Blog
Wood-Fired vs Gas vs Electric Pizza Oven: Which Costs Less to Run?
The price tag on a pizza oven is only half the financial picture. What it costs to run every single day, for years, often matters more to your bottom line than what you paid upfront. Fuel type is the single biggest driver of that ongoing cost, and it’s a decision worth thinking through properly rather than defaulting to whatever look you had in mind for the restaurant.
What Actually Drives Running Cost
Three things determine an oven’s real running cost, regardless of fuel type:
- Preheat time, how long the oven takes to reach cooking temperature, and how often you’re preheating from cold versus keeping it running
- Insulation quality, a well-insulated oven holds heat efficiently between uses; a poorly insulated one is constantly re-heating, burning more fuel or drawing more power to compensate
- Fuel price stability, electricity prices are relatively predictable; wood and gas prices can swing with market conditions, affecting your monthly cost in ways electric doesn’t
Wood-Fired Ovens
Wood-fired ovens are prized for the smoky flavor and high heat they bring to Neapolitan-style pizza, and if you have reliable access to affordably priced wood, the raw fuel cost can be genuinely low. The catch is labour, tending a wood fire, monitoring temperature manually, and managing ash and debris take staff time that gas and electric ovens don’t require. Wood pricing can also vary seasonally and regionally, which makes monthly costs less predictable than the other two options.
Best for: Restaurants where authentic wood-fired flavour is a core part of the menu identity, and where dedicated staff time for fire management is already factored into kitchen operations.
Gas Pizza Ovens
Gas ovens sit in the middle, generally more affordable to run than wood on a per-pizza basis, faster to reach temperature than most electric models, and don’t require the manual fire-tending that wood does. The main added cost is ventilation: gas ovens need proper exhaust systems, which adds to the upfront installation cost, even if the day-to-day running cost is moderate.
Best for: Mid-to-high volume restaurants that want consistent output without the labour overhead of wood, and that already have (or can install) proper ventilation.
Electric Pizza Ovens
Electric ovens offer the most predictable running cost of the three; electricity pricing doesn’t fluctuate the way wood and gas can, and modern electric decks are built for efficient heat retention with minimal ongoing maintenance.
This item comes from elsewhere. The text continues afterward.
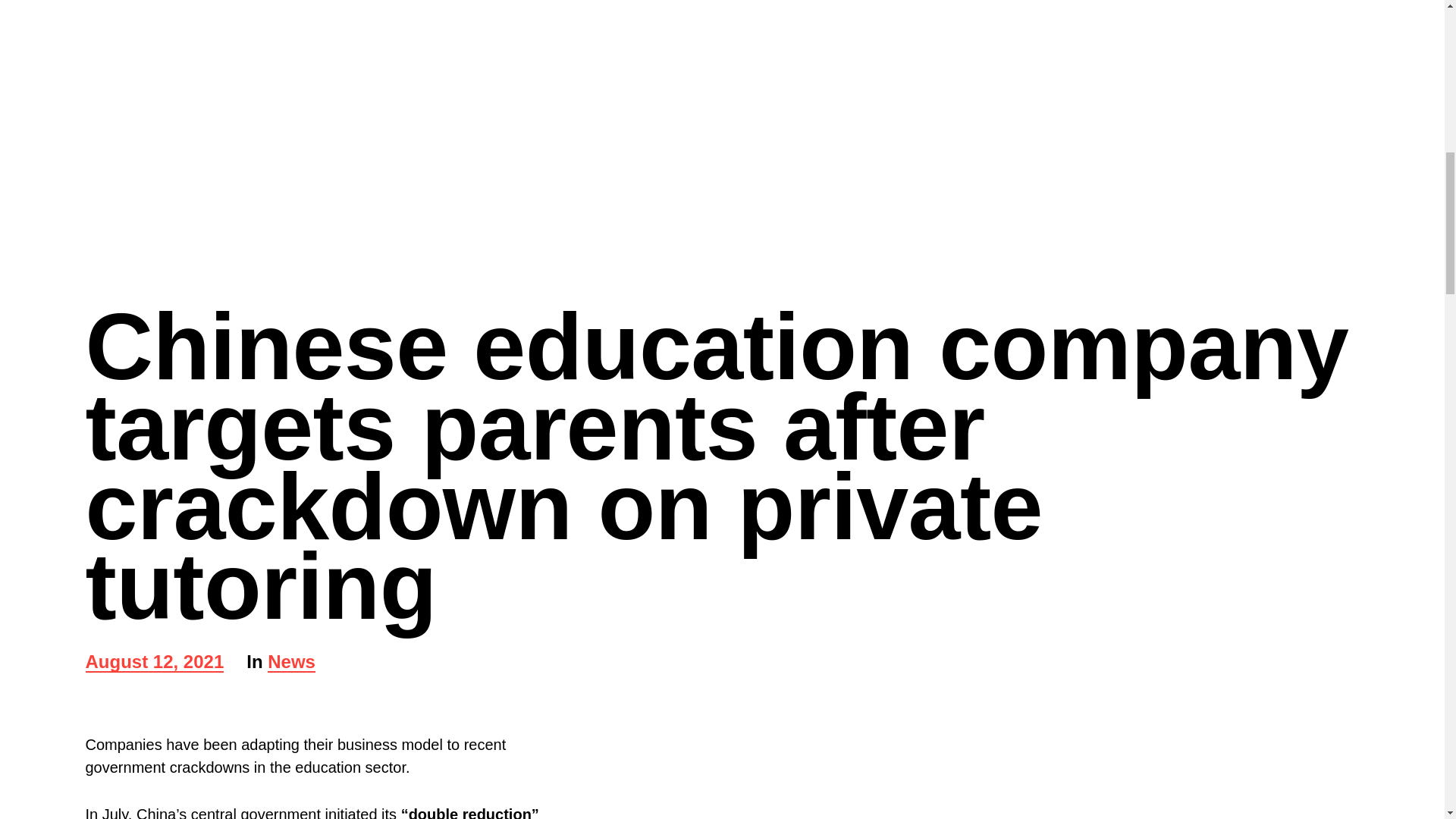
News (291, 662)
Given the description of an element on the screen output the (x, y) to click on. 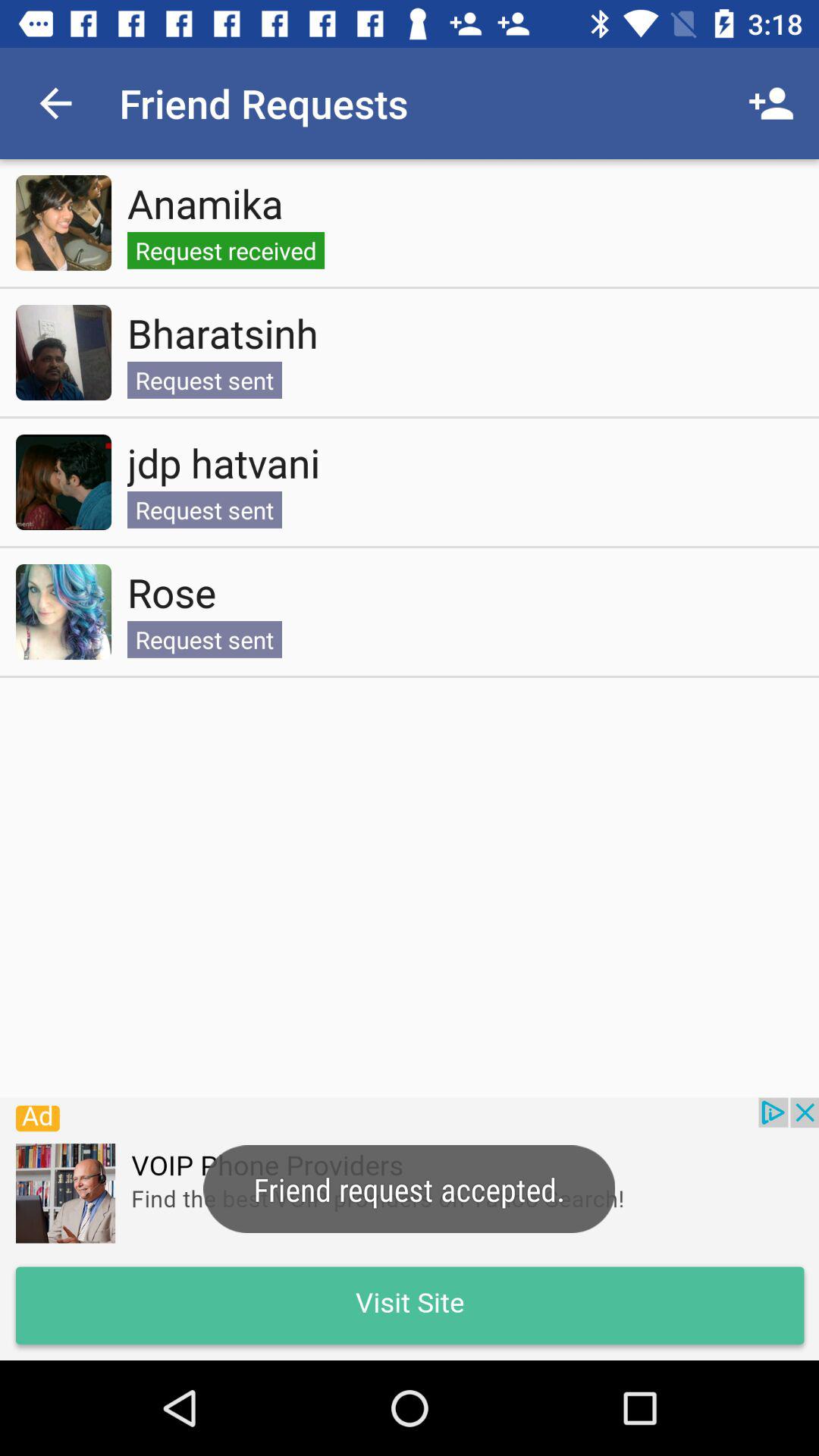
visit site (409, 1228)
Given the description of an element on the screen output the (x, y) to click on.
They also skip the ventilation requirement that gas ovens need, which can lower total setup cost for indoor and cafe-style kitchens. The trade-off is that electric ovens generally don’t reach the extreme temperatures wood-fired ovens can, which matters if very-high-heat Neapolitan-style is your specific goal.
Best for: Cafes, indoor kitchens, cloud kitchens, and any setup where predictable monthly costs and lower maintenance matter more than the highest possible cooking temperature. Chef’s Forno’s Electric Pizza Ovens: Smart Series is built specifically around this use case.
Quick Comparison
| Fuel Type | Setup Cost | Running Cost Predictability | Labor Requirement | Max Heat |
|---|---|---|---|---|
| Wood-fired | Moderate-High | Lower (fuel price varies) | Higher (fire tending) | Highest |
| Gas | Moderate (ventilation needed) | Moderate | Lower | High |
| Electric | Lower (no ventilation needed) | Highest | Lowest | Moderate-High |
Which Should You Choose?
If wood-fired flavour is central to your brand and you have staff bandwidth for fire management, the running cost is worth it. If you want dependable, predictable monthly costs with less hands-on labor, gas or electric is usually the more sustainable long-term choice , and for indoor or space-constrained kitchens, electric often wins on total setup cost too.
FAQs
1. Is wood-fired always more expensive to run than gas or electric?
Not always, it depends heavily on local wood availability and pricing. In areas with a cheap, reliable wood supply, running costs can be competitive; the bigger cost difference is usually in labour, not fuel.
2. Do gas pizza ovens need special ventilation?
Yes, gas-fired ovens require proper exhaust ventilation, which should be factored into the total installation cost, not just the price of the unit.
3. Can an electric oven reach true Neapolitan cooking temperatures?
Some high-end electric models get close, but wood-fired and certain gas-assisted ovens generally reach the extreme heat (around 450°C+) that classic Neapolitan-style pizza is cooked at fastest.